Analysis and Results

The hedging analysis reveals the fundamental tradeoff between locking in guaranteed profit and maintaining expected value. The risk-free hedge guarantees a positive return regardless of outcome but sacrifices significant upside. The Kelly-optimal hedge balances these concerns by hedging only enough to satisfy the bankroll management criterion, preserving more expected value while still reducing variance.

The middle opportunity on win total futures is a particularly attractive strategy. When a team exceeds expectations early in the season and the live win total moves significantly above the original line, the bettor can hedge with the under on the new line while retaining the original over bet.

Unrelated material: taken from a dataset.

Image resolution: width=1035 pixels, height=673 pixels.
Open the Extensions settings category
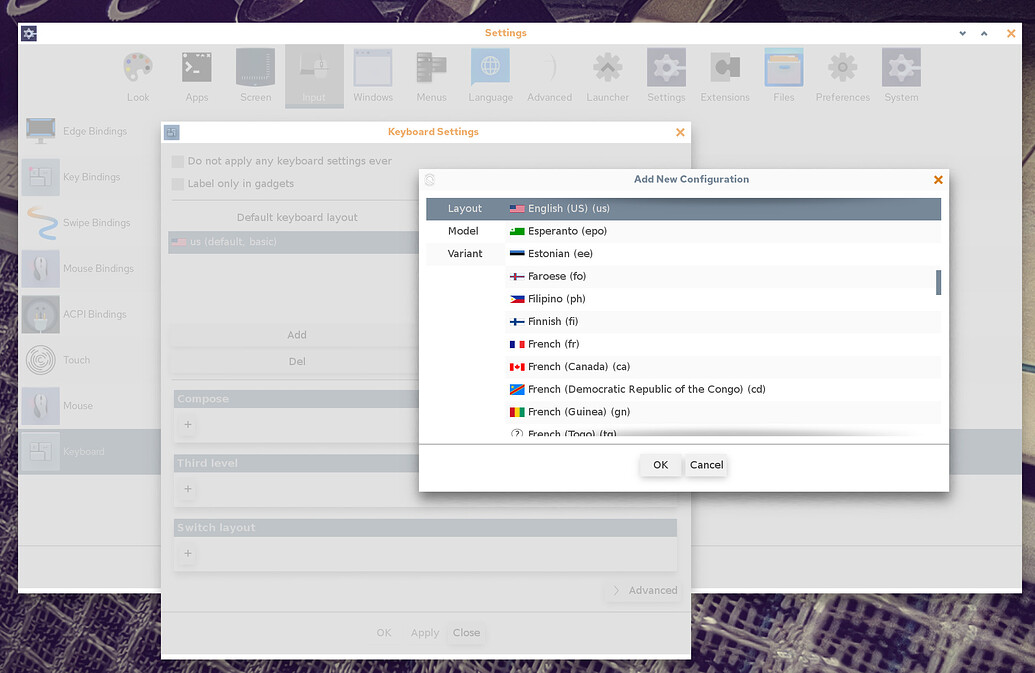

If the team finishes in the "middle" range, both bets win, creating a bonus payout.

The portfolio management analysis demonstrates why exposure limits are critical for futures betting. Even with positive-edge bets, concentrating too much capital in long-duration positions creates unacceptable risk. The maximum exposure of 20% of bankroll ensures that a worst-case scenario (all futures lose) does not devastate the bankroll.

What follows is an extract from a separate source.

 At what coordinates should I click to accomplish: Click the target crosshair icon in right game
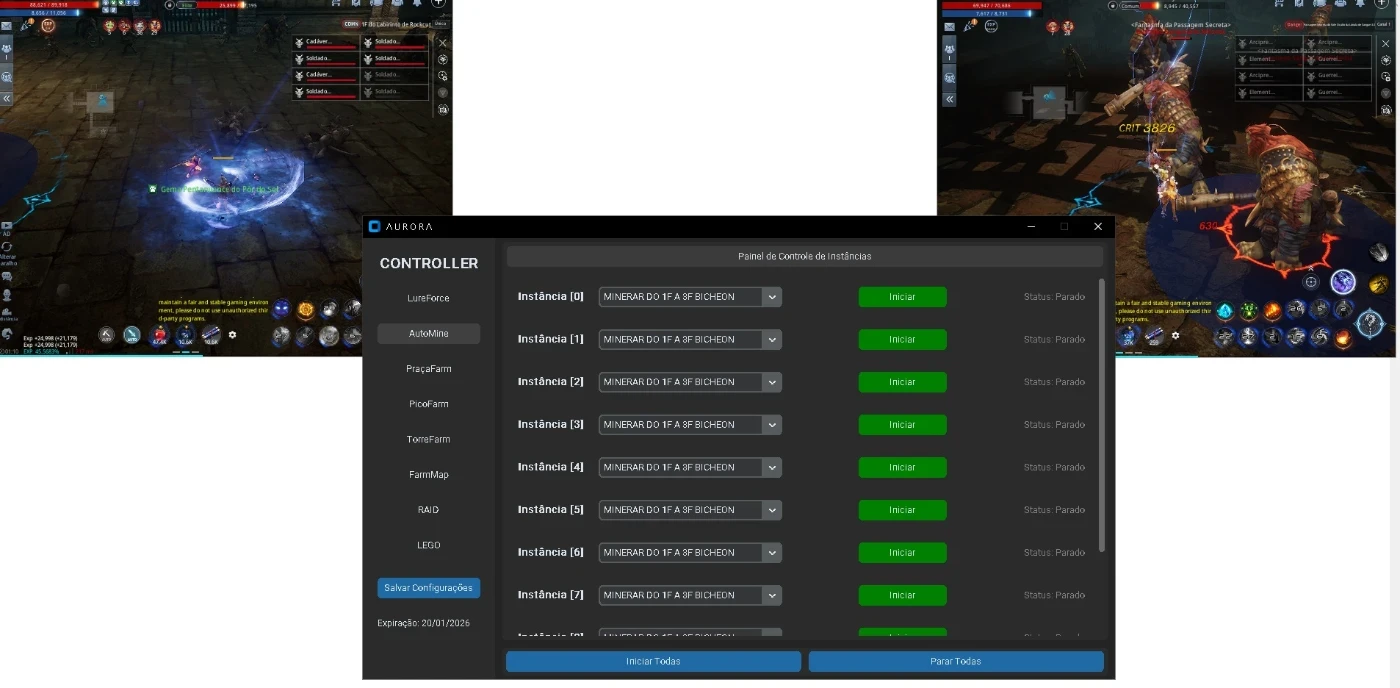pos(1311,282)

The multi-round hedging comparison shows that hedging at each playoff round, rather than waiting until the final round, produces a more balanced risk-return profile. It locks in incremental profit at each stage while maintaining the possibility of the full payout.

Key Takeaways

Dynamic hedging is not about eliminating risk -- it is about managing the risk-return tradeoff as new information arrives. The optimal hedge depends on the bettor's bankroll, risk tolerance, and the current probability of the original bet winning. Risk-free hedging maximizes guaranteed profit but sacrifices expected value. Kelly hedging maximizes expected growth rate. Multi-stage hedging through playoff rounds provides a practical middle ground that locks in profit incrementally. Portfolio-level risk management with exposure caps prevents any single loss or scenario from being catastrophic.